▶ **EXERCISE AIM**: State the number of lines in these records that include the word "height", and add nothing to it.

▶ **PROVIDED INFORMATION**:
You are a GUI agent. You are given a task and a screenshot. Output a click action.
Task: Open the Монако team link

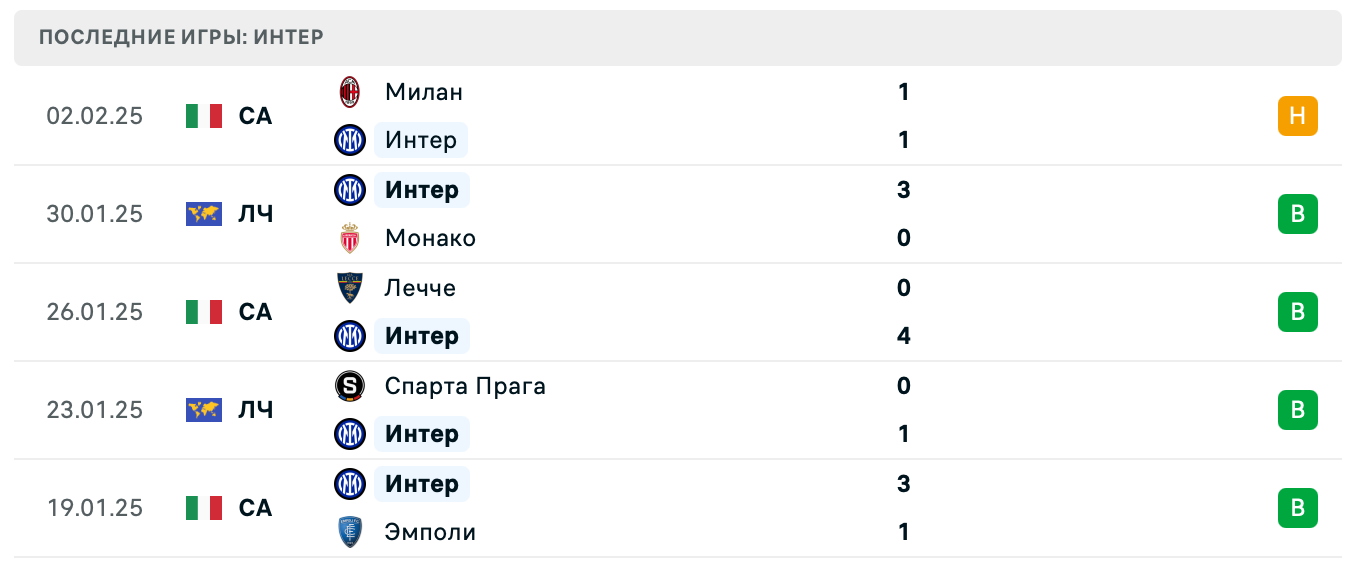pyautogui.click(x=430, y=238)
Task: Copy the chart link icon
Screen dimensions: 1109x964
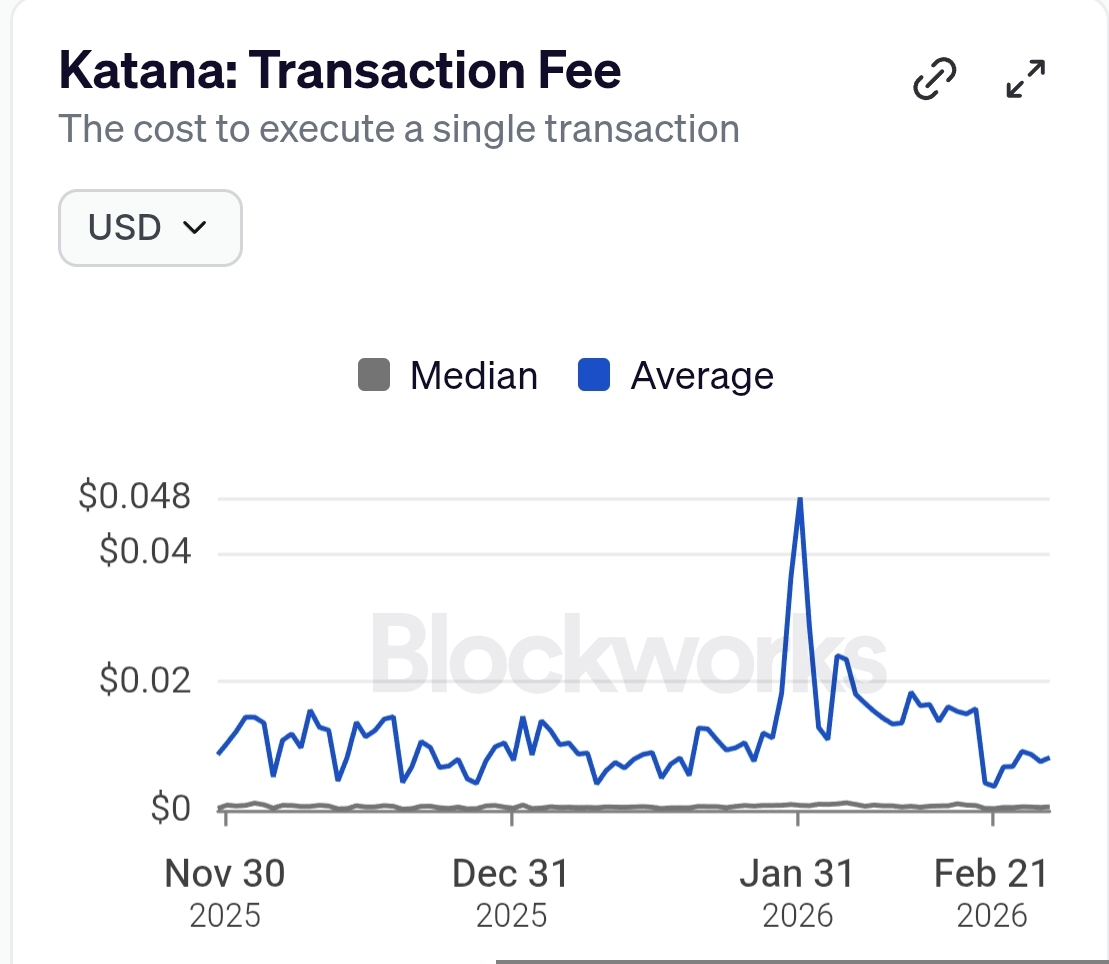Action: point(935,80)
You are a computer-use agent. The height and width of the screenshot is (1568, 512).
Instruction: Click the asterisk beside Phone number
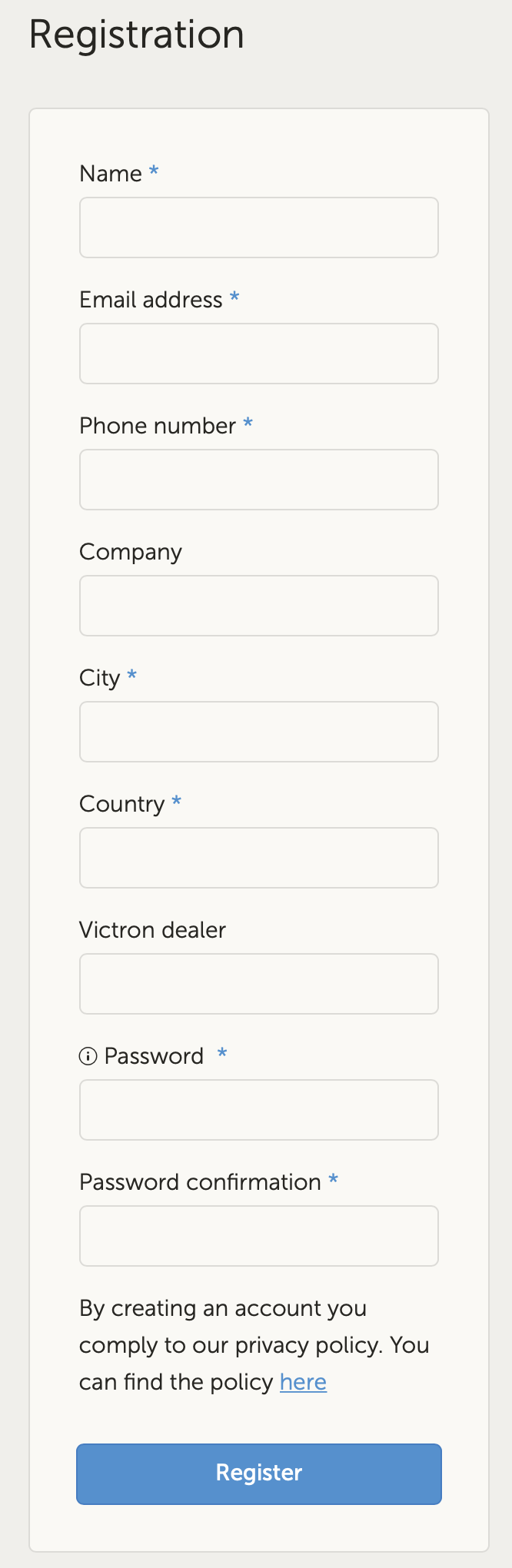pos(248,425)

--

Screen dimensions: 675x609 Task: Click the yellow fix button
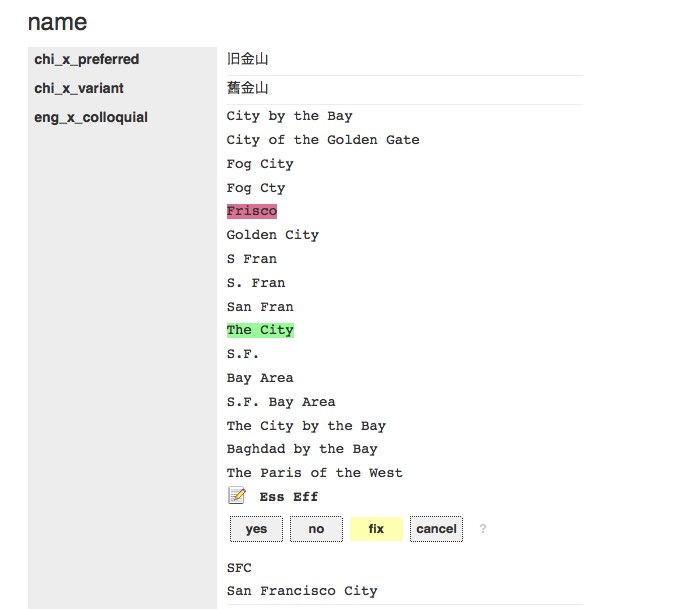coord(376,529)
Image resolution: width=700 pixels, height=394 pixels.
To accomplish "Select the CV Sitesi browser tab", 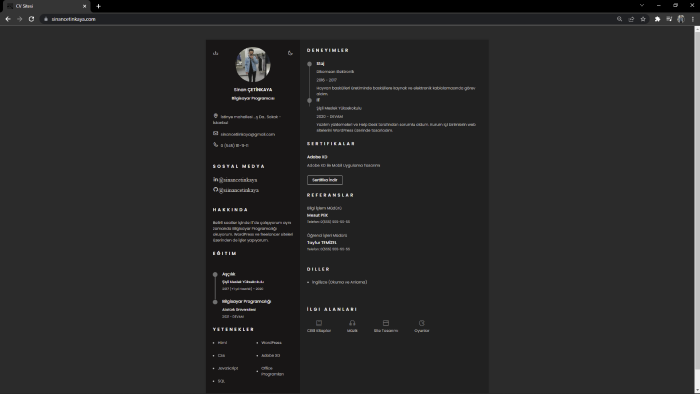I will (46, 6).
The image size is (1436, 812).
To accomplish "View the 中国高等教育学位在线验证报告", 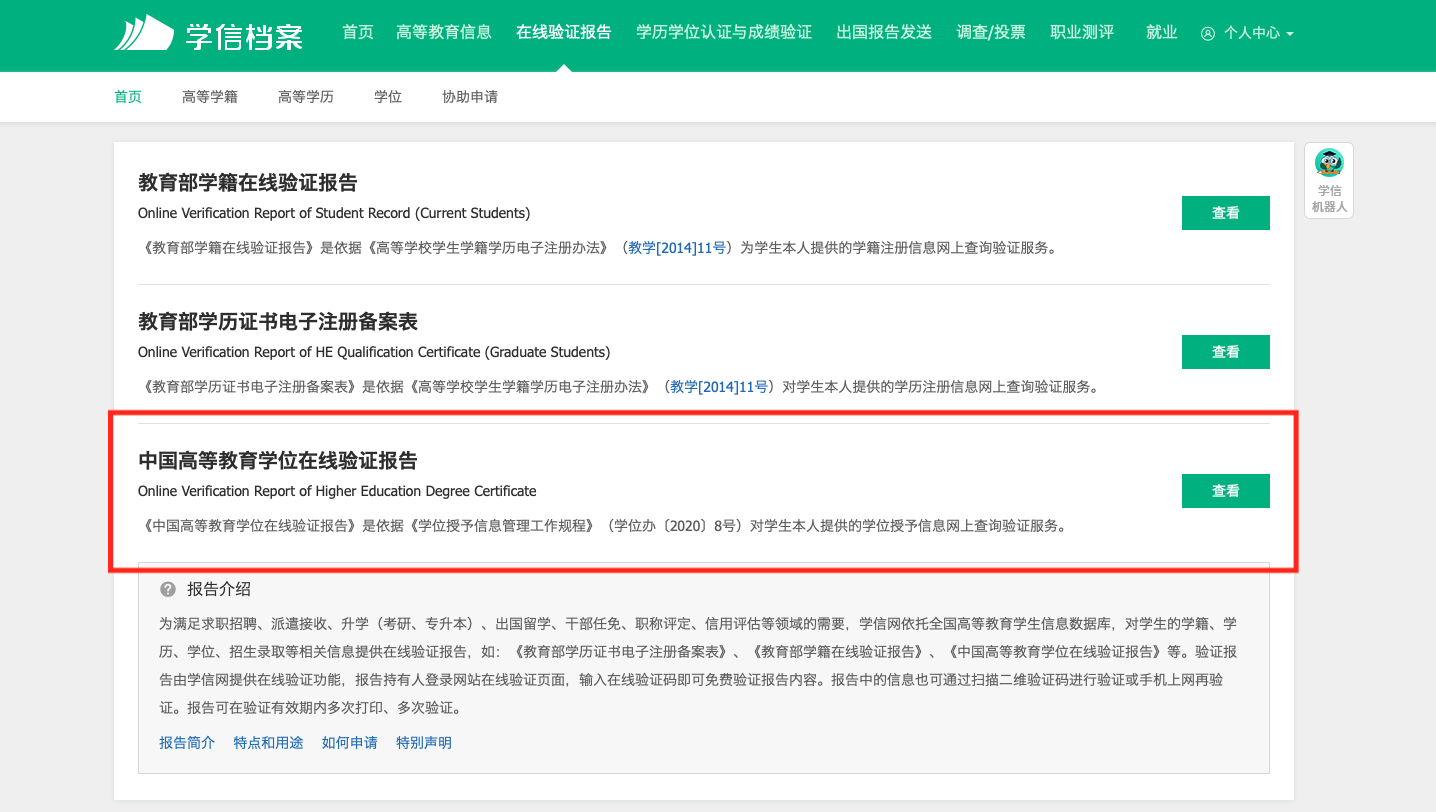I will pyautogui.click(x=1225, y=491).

▶ **RESULT BELOW**: 2